The European Union's (EU) policy of imposing environmental protection taxes is putting Vietnamese exporters under pressure to convert to green production.
On December 13, the EU announced it would implement the Carbon Border Adjustment Mechanism (CBAM), which imposes a carbon tax on exports based on the intensity of greenhouse gas emissions in the production process.
The CBAM will be applied to electrical products, steel, fertiliser, aluminium, and cement in the pilot period of 2023-2025, all imported goods with high pollution risk. According to experts, implementing CBAM could create obstacles for Vietnamese goods to take advantage of the EU-Vietnam Free Trade Agreement (EVFTA), making it difficult to export to this market.
In 2022, Vietnam's export turnover to the EU is expected to reach about $50 billion. The EU is one of the four largest export markets for Vietnamese goods.
In 2025, the European Commission will assess CBAM’s performance. It could expand its scope to include more products and services, including “indirect emissions,” which refers to carbon emissions from using electricity to produce goods, if it is officially applied in 2026.
Accordingly, CBAM will likely take effect officially for goods imported from Vietnam since January 2026. Thus, Vietnamese enterprises exporting steel, cement, iron, and fertilisers to the EU will have three years to prepare. If enterprises do not promptly reduce carbon emissions now, they will face the risk of being imposed tax, making exported goods more expensive and affecting their competitiveness.
The Viet Nam National Cement Association expressed its concern that the export of cement to the US and EU markets will suffer due to the imposition of carbon emission tax.

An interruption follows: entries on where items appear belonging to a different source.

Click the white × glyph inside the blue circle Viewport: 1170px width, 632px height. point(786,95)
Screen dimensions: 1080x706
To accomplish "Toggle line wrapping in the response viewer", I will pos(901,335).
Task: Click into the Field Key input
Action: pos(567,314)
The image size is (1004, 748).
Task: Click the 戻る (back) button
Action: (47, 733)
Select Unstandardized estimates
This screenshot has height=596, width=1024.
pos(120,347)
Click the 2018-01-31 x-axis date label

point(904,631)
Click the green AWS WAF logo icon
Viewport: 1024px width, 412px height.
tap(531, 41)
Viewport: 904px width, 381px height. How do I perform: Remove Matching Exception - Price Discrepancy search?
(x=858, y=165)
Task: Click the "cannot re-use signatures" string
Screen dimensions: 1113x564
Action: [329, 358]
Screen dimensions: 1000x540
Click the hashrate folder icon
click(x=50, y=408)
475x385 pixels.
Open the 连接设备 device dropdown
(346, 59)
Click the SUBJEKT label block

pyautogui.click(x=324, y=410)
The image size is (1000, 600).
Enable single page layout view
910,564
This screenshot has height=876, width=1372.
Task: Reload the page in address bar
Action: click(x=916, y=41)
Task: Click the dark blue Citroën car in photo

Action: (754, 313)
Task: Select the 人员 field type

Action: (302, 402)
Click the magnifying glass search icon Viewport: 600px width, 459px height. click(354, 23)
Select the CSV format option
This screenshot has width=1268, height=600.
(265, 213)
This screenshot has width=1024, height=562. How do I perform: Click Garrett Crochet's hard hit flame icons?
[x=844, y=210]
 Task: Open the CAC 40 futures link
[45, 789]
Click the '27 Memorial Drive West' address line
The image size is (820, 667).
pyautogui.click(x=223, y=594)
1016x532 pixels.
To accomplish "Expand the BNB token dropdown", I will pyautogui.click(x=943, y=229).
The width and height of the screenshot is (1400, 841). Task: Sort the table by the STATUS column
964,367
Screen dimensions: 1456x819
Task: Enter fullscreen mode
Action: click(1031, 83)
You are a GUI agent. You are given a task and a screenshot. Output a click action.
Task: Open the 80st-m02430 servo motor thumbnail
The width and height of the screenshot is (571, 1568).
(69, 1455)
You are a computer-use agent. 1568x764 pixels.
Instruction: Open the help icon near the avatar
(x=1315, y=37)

Duong Ngoc Truong, deputy head of the Environmental Safety Department under Vietnam Cement Industry Corporation, said: “CBAM will create high additional costs for Vietnamese exports. Many cement enterprises face difficulties IN transferring technology, in terms of capital and policies to reduce greenhouse gas emissions.”
Reducing greenhouse gas emissions is considered an inevitable trend. Many large markets, such as the United States, Japan, and South Korea, have also built similar mechanisms. Therefore, it is necessary for Vietnam’s enterprises to transform production towards going greener and protecting the environment by reducing emissions in the production process.
The Vietnam Trade Office in Sweden said that to respond well to this new EU regulation, manufacturing enterprises in high-risk industries, such as steel, aluminium, oil refining, cement, paper, glass, fertiliser, and energy, should have plans to reduce the carbon footprint of the manufacturing process, to not exceed the EU standard threshold.
At some point, all goods exported to the EU could be required to meet green standards. Currently, enterprises in two sectors that export about $8 billion to the EU each year, leather footwear and textiles, need to convert to green production to meet the EU's requirements.
According to Vietnam National Textile and Garment Group (Vinatex), green production will push costs up, affecting profit. But given the medium-term benefits, Vinatex has to invest in the green and circular economy.